I lunge. Crouch in the water and, snarling at the agony coursing through me, force it beneath the surface.
The water excoriates my hands, the waves of the Overseer’s thrashing flicking it up almost to my neck.
I moan but steel myself, keep exerting pressure on its shoulders.
It kicks and slips on the slick surface beneath the poison.
I weep and push harder. Through the fire, something changes beneath my fingers.
And then I’ve lost my grip. The Overseer has slipped away somehow. There is black clouding the clear green.
I barely stop myself from retching as I raise my hands to find masses of red, blistered flesh oozing between my fingers. What is left of the Overseer’s shoulders.
With a wordless wail the iunctus surfaces in a final, desperate shower of acid. Its face is drooping, suppurated and boil-covered. I can see bone where the flesh and muscle from my grasp came away.
And then it expires. Subsides and slumps and becomes an incoherent black shape beneath the surface.
I’m too pained to do anything but tremble and wipe my skin vainly against my sheer attire, watching the cloth flake away wherever I touch.
I’m beyond lucky I didn’t go any deeper, I realise shakily; my Vitaeria may have survived, but the thin straps holding them against my thigh would have undoubtedly dissolved in short order.
I gather myself enough to glance around, then up at the window through which I came. No sign of anyone, not yet, but the Overseer would have communicated where we were. Would have communicated my face.
Distantly, the sounds of revelry continue.

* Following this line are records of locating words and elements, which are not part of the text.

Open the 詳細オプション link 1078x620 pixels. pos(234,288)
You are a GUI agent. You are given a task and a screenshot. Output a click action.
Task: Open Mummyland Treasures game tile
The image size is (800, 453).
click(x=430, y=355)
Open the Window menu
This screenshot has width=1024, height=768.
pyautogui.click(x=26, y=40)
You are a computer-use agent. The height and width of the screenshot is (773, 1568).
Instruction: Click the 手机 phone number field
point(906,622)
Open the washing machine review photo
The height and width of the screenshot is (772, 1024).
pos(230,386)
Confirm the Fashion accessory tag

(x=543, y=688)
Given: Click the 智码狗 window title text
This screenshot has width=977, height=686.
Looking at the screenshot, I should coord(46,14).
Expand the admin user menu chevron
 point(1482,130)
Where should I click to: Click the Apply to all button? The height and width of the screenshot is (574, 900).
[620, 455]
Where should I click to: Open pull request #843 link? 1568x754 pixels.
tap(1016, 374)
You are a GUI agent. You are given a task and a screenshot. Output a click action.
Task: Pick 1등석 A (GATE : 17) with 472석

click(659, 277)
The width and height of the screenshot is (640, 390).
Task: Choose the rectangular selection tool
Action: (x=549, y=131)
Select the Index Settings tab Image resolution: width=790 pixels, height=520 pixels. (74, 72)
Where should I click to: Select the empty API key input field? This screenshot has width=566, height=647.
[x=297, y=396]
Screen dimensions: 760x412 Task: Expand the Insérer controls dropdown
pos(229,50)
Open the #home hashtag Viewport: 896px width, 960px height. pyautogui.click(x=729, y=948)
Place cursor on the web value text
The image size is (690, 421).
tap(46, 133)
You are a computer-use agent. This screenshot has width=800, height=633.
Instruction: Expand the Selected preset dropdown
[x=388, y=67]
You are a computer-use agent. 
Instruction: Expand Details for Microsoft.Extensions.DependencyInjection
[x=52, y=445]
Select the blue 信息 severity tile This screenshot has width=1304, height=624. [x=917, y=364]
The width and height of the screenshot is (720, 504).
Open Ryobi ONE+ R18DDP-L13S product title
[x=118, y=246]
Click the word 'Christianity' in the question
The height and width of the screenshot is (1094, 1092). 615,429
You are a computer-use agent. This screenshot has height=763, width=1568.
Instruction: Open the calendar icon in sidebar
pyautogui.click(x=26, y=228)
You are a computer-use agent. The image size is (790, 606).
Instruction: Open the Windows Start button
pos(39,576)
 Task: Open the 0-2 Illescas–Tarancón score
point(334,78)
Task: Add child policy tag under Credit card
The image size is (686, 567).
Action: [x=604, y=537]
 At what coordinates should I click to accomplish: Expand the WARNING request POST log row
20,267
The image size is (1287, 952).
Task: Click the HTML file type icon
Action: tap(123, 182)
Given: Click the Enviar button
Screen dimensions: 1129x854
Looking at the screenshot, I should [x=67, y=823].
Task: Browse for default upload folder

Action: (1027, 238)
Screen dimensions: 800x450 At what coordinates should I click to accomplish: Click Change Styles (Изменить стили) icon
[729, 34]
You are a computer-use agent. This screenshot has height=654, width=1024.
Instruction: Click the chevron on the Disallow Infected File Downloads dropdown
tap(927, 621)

I stagger in the green light of the Infernis, the golden glow of Ka’s pyramid a mocking sun above. I can see the bridge a little way away. I know where I am.
I take a breath. Two. Temporarily force back the disaster of the night; my anonymity is gone and my task harder than ever, but right now I just need to find refuge.
There are plenty of ways to escape the riverbank, once I navigate around the temple walls.
And there is a tunnel not too far. With some fortune, I may just be able to make it before the Overseers intercept me.
To the faint strains of joyful music, I stagger my way back into the heart of Duat.